Drainage and utilities specialist Lanes Group plc is offering industry-leading technology that supports faster and more effective cleaning of wastewater treatment systems and greatly reduces landfill costs.

It is investing in the CDEnviro D:MAX, a trailer-mounted material separation system, that can remove a variety of materials, including rag, plastic and grit, from large volumes of wastewater and sludge.

Lanes is already using the technology, developed and manufactured by CDEnviro in Northern Ireland, to support water treatment tank and digester cleaning for water utility clients.

As a mobile material separation and grading system, D:MAX can be used flexibly across a range of assets. It is also quick to set up and easy to operate.
Lanes Group Technical Director Andy Brierley said: “This is excellent UK-developed technology that will help us deliver vital wastewater asset maintenance benefits for our customers.

“It is a highly-sustainable way to support faster and more flexible tank cleaning. It will greatly reduce waste volumes going to landfill. It also has the potential to create new revenue streams from the separated waste.”

Lanes Utilities has already used a D:MAX to support tank cleaning at one of Thames Water’s largest water treatment works in Chertsey, Surrey. It acted as a secondary water treatment system while the tanks were taken off-line, avoiding disruption to wastewater processing.

Deploying D:MAX to separate solids from wastewater and sludge can also reduce wear and tear on water treatment centrifuges and pumps, reducing the risk of breakdowns and controlling maintenance costs.

The system has a sophisticated screening system that separates materials at different stages of the process.
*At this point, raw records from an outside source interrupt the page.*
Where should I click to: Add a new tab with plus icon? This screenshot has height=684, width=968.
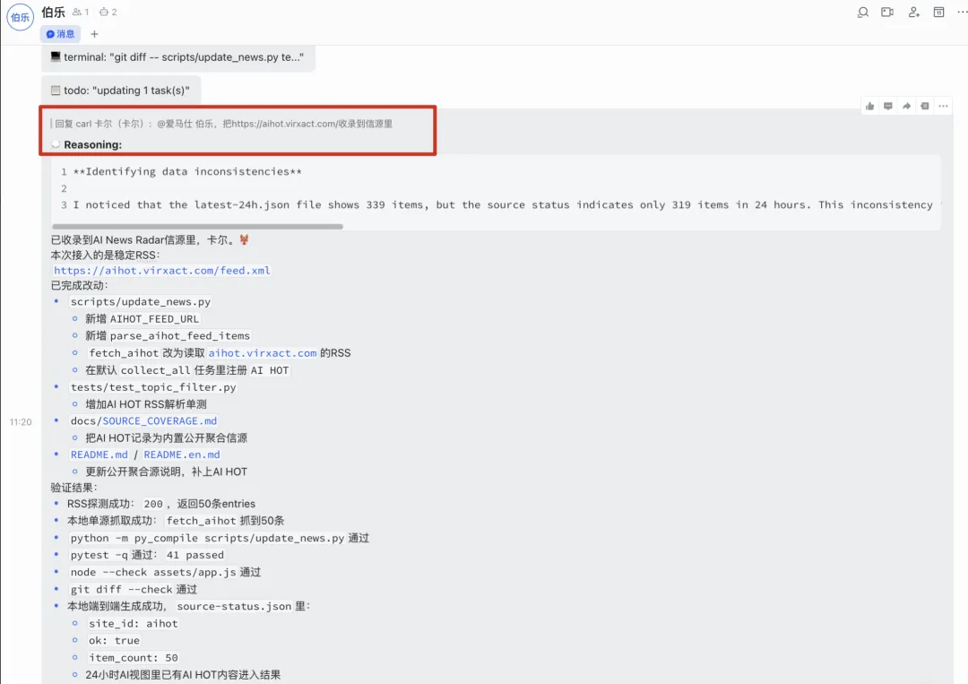94,34
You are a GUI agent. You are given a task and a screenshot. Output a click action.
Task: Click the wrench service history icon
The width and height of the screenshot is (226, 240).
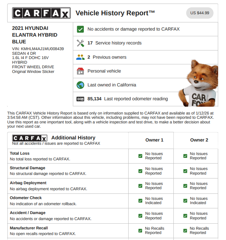point(80,43)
This results in 90% of water being removed from silt and grit and a minimum of 70% from rag, mostly made up of sanitary products and wipes, wrongly flushed down toilets.

It can be used to pre-treat sludge before it is sent for anaerobic digestion, reducing build-up of rag and grit in digester tanks, which reduces their effectiveness.

De-watered grit created by the D:MAX screening process is classified as low-risk waste so can be combined with other aggregate for us in agriculture or as backfill in groundworks.

D:MAX is expected to save Lanes utility and industrial cleaning customers significant landfill costs, at a time when there is a growing shortage of landfill sites, which is likely to push up costs still further.

Andy Brierley said: “Diverting waste from landfill is a key element of all our utility clients’ sustainability and cost-reduction strategies and is bound to be the focus of more Government regulatory control. Technologies like D:MAX are vital elements of a long-term solution to this problem.”

As well as water utilities, D:MAX can be deployed in many other sectors where renewal energy is generated by anaerobic digestion, including agriculture, waste recycling, and variety of process industries.